11. The armature as set forth in claim 1, wherein:

between the coil assembly and the armature core, there is provided an insulator; and

the insulator is formed integrally with the engagement member.

12. The armature as set forth in claim 1, wherein:

a sensor is mounted to the engagement member.

13. The armature as set forth in claim 1, wherein:

the band member is rolled along the circumferential direction in a plurality of laps to have a plurality of layers in a radial direction;

as the first engagement portion, in each of the layers of the band member, there are provided a plurality of first engagement portions at predetermined intervals in the circumferential direction; and

the circumferential intervals between the first engagement portions provided in one of the layers are set to be greater than the circumferential intervals between the first engagement portions provided in another of the layers which is located radially inside the one of the layers, so that the circumferential positions of the first engagement portions provided in the one of the layers respectively coincide with the circumferential positions of the first engagement portions provided in the another of the layers.

14. An armature comprising:

a tubular armature core;

a coil assembly arranged along the armature core and having a band member, a coil and a first engagement portion, the band member being formed of an electrically-insulative material into a band shape and rolled along a circumferential direction into an annular shape, the coil being formed of an electroconductive material to the band member, the first engagement portion being provided to the band member; and

an engagement member mounted to the armature core, the engagement member having a second engagement portion that engages with the first engagement portion and thereby positions the coil assembly with respect to the armature core,

wherein:

the engagement member and the armature core are arranged in alignment with each other in an axial direction.

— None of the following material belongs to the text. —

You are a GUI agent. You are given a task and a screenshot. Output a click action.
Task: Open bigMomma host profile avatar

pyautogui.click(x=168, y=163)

15. An armature comprising:

a tubular armature core;

a coil assembly arranged along the armature core and having a band member, a coil and a first engagement portion, the band member being formed of an electrically-insulative material into a band shape and rolled along a circumferential direction into an annular shape, the coil being formed of an electroconductive material to the band member, the first engagement portion being provided to the band member; and

an engagement member mounted to the armature core, the engagement member having a second engagement portion that engages with the first engagement portion and thereby positions the coil assembly with respect to the armature core,

wherein:

the armature core is arranged radially outside the coil assembly.

16. A rotating electric machine comprising:

a stator; and

a rotor,

wherein:

one of the stator and the rotor includes the armature as set forth in claim 1, and the other of the stator and the rotor has magnets arranged to radially face the coil assembly.